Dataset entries
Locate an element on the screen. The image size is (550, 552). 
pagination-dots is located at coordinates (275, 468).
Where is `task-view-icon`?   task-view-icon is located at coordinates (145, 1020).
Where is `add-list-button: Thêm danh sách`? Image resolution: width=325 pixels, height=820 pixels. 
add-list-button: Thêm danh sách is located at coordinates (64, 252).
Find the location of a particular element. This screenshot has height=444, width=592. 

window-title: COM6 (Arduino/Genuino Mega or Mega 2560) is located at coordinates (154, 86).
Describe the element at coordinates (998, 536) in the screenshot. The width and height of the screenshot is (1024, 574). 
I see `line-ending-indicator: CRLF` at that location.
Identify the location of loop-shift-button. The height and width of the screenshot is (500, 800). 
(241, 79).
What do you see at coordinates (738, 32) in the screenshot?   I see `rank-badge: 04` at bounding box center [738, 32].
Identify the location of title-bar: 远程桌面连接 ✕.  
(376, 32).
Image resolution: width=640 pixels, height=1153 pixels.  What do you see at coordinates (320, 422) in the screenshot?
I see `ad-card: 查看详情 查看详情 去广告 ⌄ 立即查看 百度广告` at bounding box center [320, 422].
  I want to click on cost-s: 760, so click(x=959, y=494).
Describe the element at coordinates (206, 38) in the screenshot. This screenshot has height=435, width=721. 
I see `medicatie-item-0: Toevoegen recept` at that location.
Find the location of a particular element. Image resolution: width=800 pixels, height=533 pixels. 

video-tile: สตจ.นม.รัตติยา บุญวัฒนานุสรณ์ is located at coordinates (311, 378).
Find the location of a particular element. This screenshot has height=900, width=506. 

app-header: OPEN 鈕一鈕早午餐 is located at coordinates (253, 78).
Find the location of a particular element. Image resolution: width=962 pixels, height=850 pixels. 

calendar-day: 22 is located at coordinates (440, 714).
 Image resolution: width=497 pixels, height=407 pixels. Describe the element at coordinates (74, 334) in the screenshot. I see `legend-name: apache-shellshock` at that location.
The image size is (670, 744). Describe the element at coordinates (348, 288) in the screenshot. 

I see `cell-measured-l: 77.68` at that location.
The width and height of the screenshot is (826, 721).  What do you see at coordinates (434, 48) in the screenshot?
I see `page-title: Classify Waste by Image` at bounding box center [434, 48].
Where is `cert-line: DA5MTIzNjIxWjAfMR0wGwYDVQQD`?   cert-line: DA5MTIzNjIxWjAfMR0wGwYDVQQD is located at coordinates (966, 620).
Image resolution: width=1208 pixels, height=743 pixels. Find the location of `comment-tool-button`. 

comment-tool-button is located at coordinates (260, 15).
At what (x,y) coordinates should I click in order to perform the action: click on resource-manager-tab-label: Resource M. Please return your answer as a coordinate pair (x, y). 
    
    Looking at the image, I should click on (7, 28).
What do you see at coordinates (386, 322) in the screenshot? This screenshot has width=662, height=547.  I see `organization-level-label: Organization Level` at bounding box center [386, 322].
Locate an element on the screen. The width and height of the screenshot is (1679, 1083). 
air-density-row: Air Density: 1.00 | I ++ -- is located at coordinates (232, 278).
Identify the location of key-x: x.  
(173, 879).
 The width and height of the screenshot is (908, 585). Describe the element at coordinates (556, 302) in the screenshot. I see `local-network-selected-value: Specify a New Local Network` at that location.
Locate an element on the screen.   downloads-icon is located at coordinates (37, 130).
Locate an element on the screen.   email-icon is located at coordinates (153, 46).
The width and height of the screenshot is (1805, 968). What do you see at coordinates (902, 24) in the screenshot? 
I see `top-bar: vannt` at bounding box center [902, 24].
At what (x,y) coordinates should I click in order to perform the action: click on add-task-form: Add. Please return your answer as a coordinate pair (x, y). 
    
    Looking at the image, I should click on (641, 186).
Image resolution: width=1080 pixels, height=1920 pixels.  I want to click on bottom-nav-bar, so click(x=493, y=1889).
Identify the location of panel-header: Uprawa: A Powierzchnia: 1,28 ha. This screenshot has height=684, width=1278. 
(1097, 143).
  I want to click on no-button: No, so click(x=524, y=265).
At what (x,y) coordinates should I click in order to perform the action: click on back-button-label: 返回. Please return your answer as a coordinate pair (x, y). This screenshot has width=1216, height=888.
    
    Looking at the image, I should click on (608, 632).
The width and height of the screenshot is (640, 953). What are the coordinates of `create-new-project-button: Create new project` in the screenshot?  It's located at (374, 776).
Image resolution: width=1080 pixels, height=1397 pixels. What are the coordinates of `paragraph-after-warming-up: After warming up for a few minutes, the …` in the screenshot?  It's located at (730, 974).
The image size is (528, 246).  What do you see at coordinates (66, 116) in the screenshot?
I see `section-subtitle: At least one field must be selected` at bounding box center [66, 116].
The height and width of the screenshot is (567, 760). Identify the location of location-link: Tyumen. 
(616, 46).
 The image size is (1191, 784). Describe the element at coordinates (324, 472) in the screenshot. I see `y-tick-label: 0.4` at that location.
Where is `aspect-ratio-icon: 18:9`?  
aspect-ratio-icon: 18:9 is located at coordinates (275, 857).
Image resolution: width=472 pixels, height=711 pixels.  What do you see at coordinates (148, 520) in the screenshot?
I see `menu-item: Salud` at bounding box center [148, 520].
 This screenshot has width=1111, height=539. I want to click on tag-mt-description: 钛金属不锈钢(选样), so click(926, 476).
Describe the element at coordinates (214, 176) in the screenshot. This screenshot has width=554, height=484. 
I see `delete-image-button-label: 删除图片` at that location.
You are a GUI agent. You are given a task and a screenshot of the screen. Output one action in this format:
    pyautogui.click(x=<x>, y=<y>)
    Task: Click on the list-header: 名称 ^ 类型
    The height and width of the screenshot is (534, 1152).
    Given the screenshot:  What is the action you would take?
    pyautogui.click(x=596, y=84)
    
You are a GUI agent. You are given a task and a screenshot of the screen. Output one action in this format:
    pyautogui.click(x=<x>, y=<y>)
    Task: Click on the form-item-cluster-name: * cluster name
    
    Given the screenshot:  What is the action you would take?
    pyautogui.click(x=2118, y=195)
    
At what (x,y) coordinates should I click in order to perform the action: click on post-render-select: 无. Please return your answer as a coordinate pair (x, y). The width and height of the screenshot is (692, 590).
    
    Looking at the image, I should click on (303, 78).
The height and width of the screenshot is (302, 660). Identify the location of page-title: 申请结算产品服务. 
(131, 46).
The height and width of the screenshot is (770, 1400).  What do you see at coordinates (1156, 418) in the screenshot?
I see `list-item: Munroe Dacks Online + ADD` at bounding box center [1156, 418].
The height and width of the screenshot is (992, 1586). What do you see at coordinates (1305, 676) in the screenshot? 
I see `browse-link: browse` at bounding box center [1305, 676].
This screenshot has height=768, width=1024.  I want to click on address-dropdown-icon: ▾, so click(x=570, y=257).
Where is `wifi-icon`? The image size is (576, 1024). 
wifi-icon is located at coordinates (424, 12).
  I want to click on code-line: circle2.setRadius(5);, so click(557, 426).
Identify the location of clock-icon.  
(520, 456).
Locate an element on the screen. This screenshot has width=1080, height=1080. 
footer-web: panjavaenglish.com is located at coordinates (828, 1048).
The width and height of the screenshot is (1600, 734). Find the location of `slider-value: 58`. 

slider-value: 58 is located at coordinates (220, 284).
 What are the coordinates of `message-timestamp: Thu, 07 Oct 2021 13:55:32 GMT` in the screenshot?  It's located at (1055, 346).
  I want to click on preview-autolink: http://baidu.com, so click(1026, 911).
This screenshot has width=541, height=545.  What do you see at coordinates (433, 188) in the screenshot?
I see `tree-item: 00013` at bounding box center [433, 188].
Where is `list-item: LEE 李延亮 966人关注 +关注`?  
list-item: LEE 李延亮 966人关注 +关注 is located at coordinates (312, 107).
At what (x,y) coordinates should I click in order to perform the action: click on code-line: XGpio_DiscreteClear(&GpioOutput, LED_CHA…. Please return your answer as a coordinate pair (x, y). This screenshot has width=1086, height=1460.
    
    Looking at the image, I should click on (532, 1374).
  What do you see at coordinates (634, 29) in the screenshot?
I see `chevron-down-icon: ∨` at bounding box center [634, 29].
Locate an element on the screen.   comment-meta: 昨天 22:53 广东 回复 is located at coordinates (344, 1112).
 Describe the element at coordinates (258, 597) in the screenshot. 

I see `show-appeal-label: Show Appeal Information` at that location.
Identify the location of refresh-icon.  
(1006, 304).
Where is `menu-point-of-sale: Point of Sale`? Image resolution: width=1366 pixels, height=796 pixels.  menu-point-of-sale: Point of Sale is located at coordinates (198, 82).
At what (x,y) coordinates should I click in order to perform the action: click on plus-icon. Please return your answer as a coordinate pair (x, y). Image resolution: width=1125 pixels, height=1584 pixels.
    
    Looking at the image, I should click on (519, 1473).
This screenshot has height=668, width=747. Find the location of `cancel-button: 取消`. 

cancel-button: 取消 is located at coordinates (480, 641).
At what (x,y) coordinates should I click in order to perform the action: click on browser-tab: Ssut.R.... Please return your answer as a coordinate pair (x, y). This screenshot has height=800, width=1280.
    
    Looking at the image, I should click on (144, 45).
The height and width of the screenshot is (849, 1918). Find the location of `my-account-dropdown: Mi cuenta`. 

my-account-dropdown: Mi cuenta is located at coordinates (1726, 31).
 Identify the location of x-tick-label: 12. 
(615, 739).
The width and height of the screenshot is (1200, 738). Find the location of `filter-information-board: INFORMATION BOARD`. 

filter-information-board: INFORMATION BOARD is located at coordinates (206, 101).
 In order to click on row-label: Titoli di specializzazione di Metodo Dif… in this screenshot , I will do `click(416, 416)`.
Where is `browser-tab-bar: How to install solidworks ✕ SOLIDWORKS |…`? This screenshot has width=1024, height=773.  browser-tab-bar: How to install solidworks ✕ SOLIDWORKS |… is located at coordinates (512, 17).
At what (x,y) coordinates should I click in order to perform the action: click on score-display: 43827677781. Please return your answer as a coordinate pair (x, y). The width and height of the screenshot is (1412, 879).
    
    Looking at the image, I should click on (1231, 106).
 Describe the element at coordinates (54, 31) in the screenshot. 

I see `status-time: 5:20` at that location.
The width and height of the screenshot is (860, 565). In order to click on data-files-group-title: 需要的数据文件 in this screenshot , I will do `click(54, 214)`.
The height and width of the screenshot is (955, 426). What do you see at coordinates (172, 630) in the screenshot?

* [Your task]
Copy the lines above word for word, beginning with the line that contains "Image resolution: width=1208" and ending after the line that contains "I want to click on no-button: No, so".

* [Response below]
Image resolution: width=1208 pixels, height=743 pixels. Find the location of `comment-tool-button`. 

comment-tool-button is located at coordinates (260, 15).
At what (x,y) coordinates should I click in order to perform the action: click on resource-manager-tab-label: Resource M. Please return your answer as a coordinate pair (x, y). 
    
    Looking at the image, I should click on (7, 28).
What do you see at coordinates (386, 322) in the screenshot? This screenshot has width=662, height=547.  I see `organization-level-label: Organization Level` at bounding box center [386, 322].
Locate an element on the screen. The width and height of the screenshot is (1679, 1083). 
air-density-row: Air Density: 1.00 | I ++ -- is located at coordinates (232, 278).
Identify the location of key-x: x.  
(173, 879).
 The width and height of the screenshot is (908, 585). Describe the element at coordinates (556, 302) in the screenshot. I see `local-network-selected-value: Specify a New Local Network` at that location.
Locate an element on the screen.   downloads-icon is located at coordinates (37, 130).
Locate an element on the screen.   email-icon is located at coordinates (153, 46).
The width and height of the screenshot is (1805, 968). What do you see at coordinates (902, 24) in the screenshot? 
I see `top-bar: vannt` at bounding box center [902, 24].
At what (x,y) coordinates should I click in order to perform the action: click on add-task-form: Add. Please return your answer as a coordinate pair (x, y). 
    
    Looking at the image, I should click on (641, 186).
Image resolution: width=1080 pixels, height=1920 pixels.  I want to click on bottom-nav-bar, so click(x=493, y=1889).
Identify the location of panel-header: Uprawa: A Powierzchnia: 1,28 ha. This screenshot has height=684, width=1278. 
(1097, 143).
  I want to click on no-button: No, so click(x=524, y=265).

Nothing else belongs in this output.